▸ **EXERCISE PROMPT**: All of the records should be given again exactly as they appear.

[Extracted data entries]
⟨
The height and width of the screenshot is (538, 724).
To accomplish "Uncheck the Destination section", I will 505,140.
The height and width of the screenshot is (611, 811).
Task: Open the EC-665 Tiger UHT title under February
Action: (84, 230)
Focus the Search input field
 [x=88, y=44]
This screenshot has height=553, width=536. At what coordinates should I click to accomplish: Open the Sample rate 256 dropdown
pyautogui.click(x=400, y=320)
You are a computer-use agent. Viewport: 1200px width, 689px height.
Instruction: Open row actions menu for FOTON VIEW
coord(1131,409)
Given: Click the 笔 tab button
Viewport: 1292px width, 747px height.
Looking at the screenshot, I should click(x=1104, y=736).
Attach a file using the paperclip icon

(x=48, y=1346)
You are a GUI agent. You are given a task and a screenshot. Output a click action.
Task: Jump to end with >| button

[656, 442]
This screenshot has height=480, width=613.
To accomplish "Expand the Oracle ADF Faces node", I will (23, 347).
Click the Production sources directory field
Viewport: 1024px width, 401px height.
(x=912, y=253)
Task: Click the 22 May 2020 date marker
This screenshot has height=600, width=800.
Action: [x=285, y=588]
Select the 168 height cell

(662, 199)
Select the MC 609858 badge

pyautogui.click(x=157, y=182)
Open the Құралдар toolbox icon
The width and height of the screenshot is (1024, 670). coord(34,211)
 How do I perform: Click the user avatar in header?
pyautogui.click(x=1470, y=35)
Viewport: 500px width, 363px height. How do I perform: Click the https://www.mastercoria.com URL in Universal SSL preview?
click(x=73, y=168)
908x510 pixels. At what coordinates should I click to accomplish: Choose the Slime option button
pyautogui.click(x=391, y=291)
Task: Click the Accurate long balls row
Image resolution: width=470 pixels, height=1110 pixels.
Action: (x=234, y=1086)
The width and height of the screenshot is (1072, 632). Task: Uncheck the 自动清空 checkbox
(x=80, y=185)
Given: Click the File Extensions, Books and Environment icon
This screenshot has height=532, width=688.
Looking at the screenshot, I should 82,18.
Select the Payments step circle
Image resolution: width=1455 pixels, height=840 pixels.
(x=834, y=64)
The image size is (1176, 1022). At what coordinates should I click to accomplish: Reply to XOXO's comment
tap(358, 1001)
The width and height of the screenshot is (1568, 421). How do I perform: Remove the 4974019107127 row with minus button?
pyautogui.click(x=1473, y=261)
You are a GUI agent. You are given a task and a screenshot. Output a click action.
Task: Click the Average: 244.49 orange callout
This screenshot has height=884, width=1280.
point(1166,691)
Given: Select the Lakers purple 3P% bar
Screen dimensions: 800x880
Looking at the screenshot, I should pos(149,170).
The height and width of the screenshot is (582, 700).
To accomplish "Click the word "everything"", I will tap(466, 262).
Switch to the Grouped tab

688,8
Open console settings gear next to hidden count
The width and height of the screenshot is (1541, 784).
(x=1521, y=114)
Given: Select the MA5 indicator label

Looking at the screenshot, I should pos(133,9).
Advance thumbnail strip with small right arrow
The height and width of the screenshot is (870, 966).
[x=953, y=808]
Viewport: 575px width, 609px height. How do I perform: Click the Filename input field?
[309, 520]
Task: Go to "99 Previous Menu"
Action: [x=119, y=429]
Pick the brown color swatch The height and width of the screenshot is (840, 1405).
⟩
▸ **TASK ANSWER**:
The height and width of the screenshot is (538, 724).
To accomplish "Uncheck the Destination section", I will 505,140.
The height and width of the screenshot is (611, 811).
Task: Open the EC-665 Tiger UHT title under February
Action: (84, 230)
Focus the Search input field
 [x=88, y=44]
This screenshot has height=553, width=536. At what coordinates should I click to accomplish: Open the Sample rate 256 dropdown
pyautogui.click(x=400, y=320)
You are a computer-use agent. Viewport: 1200px width, 689px height.
Instruction: Open row actions menu for FOTON VIEW
coord(1131,409)
Given: Click the 笔 tab button
Viewport: 1292px width, 747px height.
Looking at the screenshot, I should click(x=1104, y=736).
Attach a file using the paperclip icon

(x=48, y=1346)
You are a GUI agent. You are given a task and a screenshot. Output a click action.
Task: Jump to end with >| button

[656, 442]
This screenshot has height=480, width=613.
To accomplish "Expand the Oracle ADF Faces node", I will (23, 347).
Click the Production sources directory field
Viewport: 1024px width, 401px height.
(x=912, y=253)
Task: Click the 22 May 2020 date marker
This screenshot has height=600, width=800.
Action: [x=285, y=588]
Select the 168 height cell

(662, 199)
Select the MC 609858 badge

pyautogui.click(x=157, y=182)
Open the Құралдар toolbox icon
The width and height of the screenshot is (1024, 670). coord(34,211)
 How do I perform: Click the user avatar in header?
pyautogui.click(x=1470, y=35)
Viewport: 500px width, 363px height. How do I perform: Click the https://www.mastercoria.com URL in Universal SSL preview?
click(x=73, y=168)
908x510 pixels. At what coordinates should I click to accomplish: Choose the Slime option button
pyautogui.click(x=391, y=291)
Task: Click the Accurate long balls row
Image resolution: width=470 pixels, height=1110 pixels.
Action: (x=234, y=1086)
The width and height of the screenshot is (1072, 632). Task: Uncheck the 自动清空 checkbox
(x=80, y=185)
Given: Click the File Extensions, Books and Environment icon
This screenshot has height=532, width=688.
Looking at the screenshot, I should 82,18.
Select the Payments step circle
Image resolution: width=1455 pixels, height=840 pixels.
(x=834, y=64)
The image size is (1176, 1022). At what coordinates should I click to accomplish: Reply to XOXO's comment
tap(358, 1001)
The width and height of the screenshot is (1568, 421). How do I perform: Remove the 4974019107127 row with minus button?
pyautogui.click(x=1473, y=261)
You are a GUI agent. You are given a task and a screenshot. Output a click action.
Task: Click the Average: 244.49 orange callout
This screenshot has height=884, width=1280.
point(1166,691)
Given: Select the Lakers purple 3P% bar
Screen dimensions: 800x880
Looking at the screenshot, I should pos(149,170).
The height and width of the screenshot is (582, 700).
To accomplish "Click the word "everything"", I will tap(466, 262).
Switch to the Grouped tab

688,8
Open console settings gear next to hidden count
The width and height of the screenshot is (1541, 784).
(x=1521, y=114)
Given: Select the MA5 indicator label

Looking at the screenshot, I should pos(133,9).
Advance thumbnail strip with small right arrow
The height and width of the screenshot is (870, 966).
[x=953, y=808]
Viewport: 575px width, 609px height. How do I perform: Click the Filename input field?
[309, 520]
Task: Go to "99 Previous Menu"
Action: [x=119, y=429]
Pick the brown color swatch The height and width of the screenshot is (840, 1405).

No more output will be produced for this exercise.